X-Powered-By: ASP.NET
Date: Mon, 20 Oct 2014 13:03:17 GMT
Content-Length: 6531
<!DOCTYPE html PUBLIC "-//W3C//DTD XHTML 1.0 Strict//EN" "http://www.w3.org/TR/xhtml1/DTD/xhtml1-strict.dtd">
<html xmlns="http://www.w3.org/1999/xhtml">
<head>
<title>IIS 7.5 Detailed Error - 401.1 - Unauthorized</title>
I think you are mixing up IIS built-in basic authentication with your own custom authentication module. The short answer is to disable Basic Authentication in IIS and enable Anonymous. This will pass all the auth work onto asp.net.

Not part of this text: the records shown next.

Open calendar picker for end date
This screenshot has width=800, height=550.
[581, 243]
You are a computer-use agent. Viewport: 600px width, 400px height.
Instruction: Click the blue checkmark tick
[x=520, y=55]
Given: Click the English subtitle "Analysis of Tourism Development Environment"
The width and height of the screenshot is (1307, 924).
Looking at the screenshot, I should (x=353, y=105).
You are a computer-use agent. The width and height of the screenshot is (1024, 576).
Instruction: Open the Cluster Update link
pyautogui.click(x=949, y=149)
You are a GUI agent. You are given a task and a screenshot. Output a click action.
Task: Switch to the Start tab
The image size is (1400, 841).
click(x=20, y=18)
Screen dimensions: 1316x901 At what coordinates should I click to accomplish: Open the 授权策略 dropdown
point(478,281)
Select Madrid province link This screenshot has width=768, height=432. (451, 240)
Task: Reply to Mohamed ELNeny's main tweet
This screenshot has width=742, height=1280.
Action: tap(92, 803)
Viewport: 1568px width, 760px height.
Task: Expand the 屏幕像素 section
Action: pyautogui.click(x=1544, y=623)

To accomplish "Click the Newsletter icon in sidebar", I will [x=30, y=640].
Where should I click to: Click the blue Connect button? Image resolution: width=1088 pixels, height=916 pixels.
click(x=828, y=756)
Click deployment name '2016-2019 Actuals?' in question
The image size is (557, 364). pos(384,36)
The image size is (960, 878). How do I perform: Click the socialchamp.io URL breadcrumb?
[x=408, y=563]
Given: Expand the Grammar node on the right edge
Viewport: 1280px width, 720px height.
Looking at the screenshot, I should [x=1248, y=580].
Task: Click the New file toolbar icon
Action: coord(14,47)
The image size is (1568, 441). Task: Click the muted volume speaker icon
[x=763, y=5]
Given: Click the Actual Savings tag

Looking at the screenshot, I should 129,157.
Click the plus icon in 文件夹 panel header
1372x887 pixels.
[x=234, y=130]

If your are testing in VS I'm assuming you are doing so via a browser that is auto launched when you hit F5.
With basic auth turned on IIS initially responds with a 401 which causes the browser to display the login form.
The credentials you enter there have to be valid windows credentials, which IIS validates against your windows accounts. Once IIS has validated these credentials it will pass the request along to your code.
If you enter valid windows credentials the event is raised but your code will reject it because the credentials are not test/test and return a 401.1
If you enter test/test then IIS is rejecting the credentials and sends back a 401 so your event is never called.
Final word: You should be testing your web service using an http client (e.g. unit test with System.Net.WebClient), or use a chrome plugin (postman/devhttp) to test at the http level. If you are already doing this then forgive my assumption.